* Task *
What you produce should match the records exactly, line for line.

[[ Supplied entries, beginning ]]

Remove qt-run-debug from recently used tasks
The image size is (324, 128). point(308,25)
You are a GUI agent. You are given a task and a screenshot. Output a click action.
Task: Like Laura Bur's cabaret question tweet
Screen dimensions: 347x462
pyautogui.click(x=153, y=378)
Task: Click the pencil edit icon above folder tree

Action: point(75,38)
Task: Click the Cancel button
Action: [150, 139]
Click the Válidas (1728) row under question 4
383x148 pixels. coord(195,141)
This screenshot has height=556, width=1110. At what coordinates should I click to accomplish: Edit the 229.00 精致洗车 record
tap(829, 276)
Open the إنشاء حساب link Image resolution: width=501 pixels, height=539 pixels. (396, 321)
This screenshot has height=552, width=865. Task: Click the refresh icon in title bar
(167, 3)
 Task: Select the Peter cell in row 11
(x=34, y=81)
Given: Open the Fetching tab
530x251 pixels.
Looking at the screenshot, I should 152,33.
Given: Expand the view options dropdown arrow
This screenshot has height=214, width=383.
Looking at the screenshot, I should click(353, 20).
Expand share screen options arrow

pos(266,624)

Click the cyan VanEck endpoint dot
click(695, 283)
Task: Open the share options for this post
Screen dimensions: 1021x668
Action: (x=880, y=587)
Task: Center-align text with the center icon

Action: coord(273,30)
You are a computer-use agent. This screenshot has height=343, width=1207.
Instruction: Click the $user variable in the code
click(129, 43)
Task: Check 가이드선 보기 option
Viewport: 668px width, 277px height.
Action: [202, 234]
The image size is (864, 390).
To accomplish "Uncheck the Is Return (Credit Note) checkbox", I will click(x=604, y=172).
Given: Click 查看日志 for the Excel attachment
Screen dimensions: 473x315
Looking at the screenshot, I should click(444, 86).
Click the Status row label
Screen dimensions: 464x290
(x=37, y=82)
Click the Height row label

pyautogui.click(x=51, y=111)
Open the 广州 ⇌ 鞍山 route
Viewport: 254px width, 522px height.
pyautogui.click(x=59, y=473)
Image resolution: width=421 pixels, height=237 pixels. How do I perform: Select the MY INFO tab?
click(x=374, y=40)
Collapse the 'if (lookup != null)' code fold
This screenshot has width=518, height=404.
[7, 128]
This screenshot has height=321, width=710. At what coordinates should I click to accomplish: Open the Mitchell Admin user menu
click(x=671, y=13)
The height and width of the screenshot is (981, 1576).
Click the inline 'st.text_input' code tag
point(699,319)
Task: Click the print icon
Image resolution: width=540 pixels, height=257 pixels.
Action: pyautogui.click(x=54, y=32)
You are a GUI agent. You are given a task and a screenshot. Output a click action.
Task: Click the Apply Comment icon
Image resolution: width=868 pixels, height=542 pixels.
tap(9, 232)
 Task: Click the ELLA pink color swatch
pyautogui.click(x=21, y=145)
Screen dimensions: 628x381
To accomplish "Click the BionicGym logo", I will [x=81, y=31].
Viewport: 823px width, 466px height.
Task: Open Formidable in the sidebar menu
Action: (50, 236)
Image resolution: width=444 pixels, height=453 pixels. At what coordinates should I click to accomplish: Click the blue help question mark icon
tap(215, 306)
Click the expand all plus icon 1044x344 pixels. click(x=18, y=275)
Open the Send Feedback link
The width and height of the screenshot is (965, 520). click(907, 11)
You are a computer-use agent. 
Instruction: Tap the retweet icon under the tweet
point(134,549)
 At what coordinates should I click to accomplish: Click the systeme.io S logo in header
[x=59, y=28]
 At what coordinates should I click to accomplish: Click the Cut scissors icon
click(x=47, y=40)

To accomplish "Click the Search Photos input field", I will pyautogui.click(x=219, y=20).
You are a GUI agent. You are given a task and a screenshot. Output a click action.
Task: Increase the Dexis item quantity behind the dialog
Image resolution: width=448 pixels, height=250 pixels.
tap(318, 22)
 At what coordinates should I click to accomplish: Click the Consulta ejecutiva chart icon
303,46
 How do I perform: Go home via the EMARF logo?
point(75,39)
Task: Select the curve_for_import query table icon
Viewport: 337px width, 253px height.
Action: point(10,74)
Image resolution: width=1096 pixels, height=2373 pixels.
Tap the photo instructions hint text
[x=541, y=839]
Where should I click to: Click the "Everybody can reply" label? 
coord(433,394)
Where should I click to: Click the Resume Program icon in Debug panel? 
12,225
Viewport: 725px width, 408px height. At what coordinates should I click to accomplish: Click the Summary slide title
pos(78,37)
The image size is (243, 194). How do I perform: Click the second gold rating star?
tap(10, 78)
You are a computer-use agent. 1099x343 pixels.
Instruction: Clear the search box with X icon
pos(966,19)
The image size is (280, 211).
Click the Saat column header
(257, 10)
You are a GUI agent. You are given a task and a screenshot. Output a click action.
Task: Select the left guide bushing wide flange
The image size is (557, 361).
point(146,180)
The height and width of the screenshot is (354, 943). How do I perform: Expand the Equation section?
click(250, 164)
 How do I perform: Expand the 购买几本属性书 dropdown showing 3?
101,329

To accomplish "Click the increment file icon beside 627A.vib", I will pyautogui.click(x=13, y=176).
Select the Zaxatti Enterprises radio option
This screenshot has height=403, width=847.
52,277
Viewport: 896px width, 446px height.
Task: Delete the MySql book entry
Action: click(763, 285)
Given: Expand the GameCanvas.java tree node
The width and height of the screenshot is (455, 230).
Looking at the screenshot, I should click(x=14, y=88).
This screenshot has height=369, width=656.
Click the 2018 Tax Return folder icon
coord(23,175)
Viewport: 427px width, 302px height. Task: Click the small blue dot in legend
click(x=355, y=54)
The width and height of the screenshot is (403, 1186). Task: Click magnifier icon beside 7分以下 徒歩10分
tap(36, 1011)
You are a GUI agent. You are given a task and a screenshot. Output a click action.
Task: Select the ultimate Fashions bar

[[ Supplied entries, end ]]

* Solution *
Remove qt-run-debug from recently used tasks
The image size is (324, 128). point(308,25)
You are a GUI agent. You are given a task and a screenshot. Output a click action.
Task: Like Laura Bur's cabaret question tweet
Screen dimensions: 347x462
pyautogui.click(x=153, y=378)
Task: Click the pencil edit icon above folder tree

Action: point(75,38)
Task: Click the Cancel button
Action: [150, 139]
Click the Válidas (1728) row under question 4
383x148 pixels. coord(195,141)
This screenshot has height=556, width=1110. At what coordinates should I click to accomplish: Edit the 229.00 精致洗车 record
tap(829, 276)
Open the إنشاء حساب link Image resolution: width=501 pixels, height=539 pixels. (396, 321)
This screenshot has height=552, width=865. Task: Click the refresh icon in title bar
(167, 3)
 Task: Select the Peter cell in row 11
(x=34, y=81)
Given: Open the Fetching tab
530x251 pixels.
Looking at the screenshot, I should 152,33.
Given: Expand the view options dropdown arrow
This screenshot has height=214, width=383.
Looking at the screenshot, I should click(353, 20).
Expand share screen options arrow

pos(266,624)

Click the cyan VanEck endpoint dot
click(695, 283)
Task: Open the share options for this post
Screen dimensions: 1021x668
Action: (x=880, y=587)
Task: Center-align text with the center icon

Action: coord(273,30)
You are a computer-use agent. This screenshot has height=343, width=1207.
Instruction: Click the $user variable in the code
click(129, 43)
Task: Check 가이드선 보기 option
Viewport: 668px width, 277px height.
Action: [202, 234]
The image size is (864, 390).
To accomplish "Uncheck the Is Return (Credit Note) checkbox", I will click(x=604, y=172).
Given: Click 查看日志 for the Excel attachment
Screen dimensions: 473x315
Looking at the screenshot, I should click(444, 86).
Click the Status row label
Screen dimensions: 464x290
(x=37, y=82)
Click the Height row label

pyautogui.click(x=51, y=111)
Open the 广州 ⇌ 鞍山 route
Viewport: 254px width, 522px height.
pyautogui.click(x=59, y=473)
Image resolution: width=421 pixels, height=237 pixels. How do I perform: Select the MY INFO tab?
click(x=374, y=40)
Collapse the 'if (lookup != null)' code fold
This screenshot has width=518, height=404.
[7, 128]
This screenshot has height=321, width=710. At what coordinates should I click to accomplish: Open the Mitchell Admin user menu
click(x=671, y=13)
The height and width of the screenshot is (981, 1576).
Click the inline 'st.text_input' code tag
point(699,319)
Task: Click the print icon
Image resolution: width=540 pixels, height=257 pixels.
Action: pyautogui.click(x=54, y=32)
You are a GUI agent. You are given a task and a screenshot. Output a click action.
Task: Click the Apply Comment icon
Image resolution: width=868 pixels, height=542 pixels.
tap(9, 232)
 Task: Click the ELLA pink color swatch
pyautogui.click(x=21, y=145)
Screen dimensions: 628x381
To accomplish "Click the BionicGym logo", I will [x=81, y=31].
Viewport: 823px width, 466px height.
Task: Open Formidable in the sidebar menu
Action: (50, 236)
Image resolution: width=444 pixels, height=453 pixels. At what coordinates should I click to accomplish: Click the blue help question mark icon
tap(215, 306)
Click the expand all plus icon 1044x344 pixels. click(x=18, y=275)
Open the Send Feedback link
The width and height of the screenshot is (965, 520). click(907, 11)
You are a computer-use agent. 
Instruction: Tap the retweet icon under the tweet
point(134,549)
 At what coordinates should I click to accomplish: Click the systeme.io S logo in header
[x=59, y=28]
 At what coordinates should I click to accomplish: Click the Cut scissors icon
click(x=47, y=40)

To accomplish "Click the Search Photos input field", I will pyautogui.click(x=219, y=20).
You are a GUI agent. You are given a task and a screenshot. Output a click action.
Task: Increase the Dexis item quantity behind the dialog
Image resolution: width=448 pixels, height=250 pixels.
tap(318, 22)
 At what coordinates should I click to accomplish: Click the Consulta ejecutiva chart icon
303,46
 How do I perform: Go home via the EMARF logo?
point(75,39)
Task: Select the curve_for_import query table icon
Viewport: 337px width, 253px height.
Action: point(10,74)
Image resolution: width=1096 pixels, height=2373 pixels.
Tap the photo instructions hint text
[x=541, y=839]
Where should I click to: Click the "Everybody can reply" label? 
coord(433,394)
Where should I click to: Click the Resume Program icon in Debug panel? 
12,225
Viewport: 725px width, 408px height. At what coordinates should I click to accomplish: Click the Summary slide title
pos(78,37)
The image size is (243, 194). How do I perform: Click the second gold rating star?
tap(10, 78)
You are a computer-use agent. 1099x343 pixels.
Instruction: Clear the search box with X icon
pos(966,19)
The image size is (280, 211).
Click the Saat column header
(257, 10)
You are a GUI agent. You are given a task and a screenshot. Output a click action.
Task: Select the left guide bushing wide flange
The image size is (557, 361).
point(146,180)
The height and width of the screenshot is (354, 943). How do I perform: Expand the Equation section?
click(250, 164)
 How do I perform: Expand the 购买几本属性书 dropdown showing 3?
101,329

To accomplish "Click the increment file icon beside 627A.vib", I will pyautogui.click(x=13, y=176).
Select the Zaxatti Enterprises radio option
This screenshot has height=403, width=847.
52,277
Viewport: 896px width, 446px height.
Task: Delete the MySql book entry
Action: click(763, 285)
Given: Expand the GameCanvas.java tree node
The width and height of the screenshot is (455, 230).
Looking at the screenshot, I should click(x=14, y=88).
This screenshot has height=369, width=656.
Click the 2018 Tax Return folder icon
coord(23,175)
Viewport: 427px width, 302px height. Task: Click the small blue dot in legend
click(x=355, y=54)
The width and height of the screenshot is (403, 1186). Task: Click magnifier icon beside 7分以下 徒歩10分
tap(36, 1011)
You are a GUI agent. You are given a task and a screenshot. Output a click action.
Task: Select the ultimate Fashions bar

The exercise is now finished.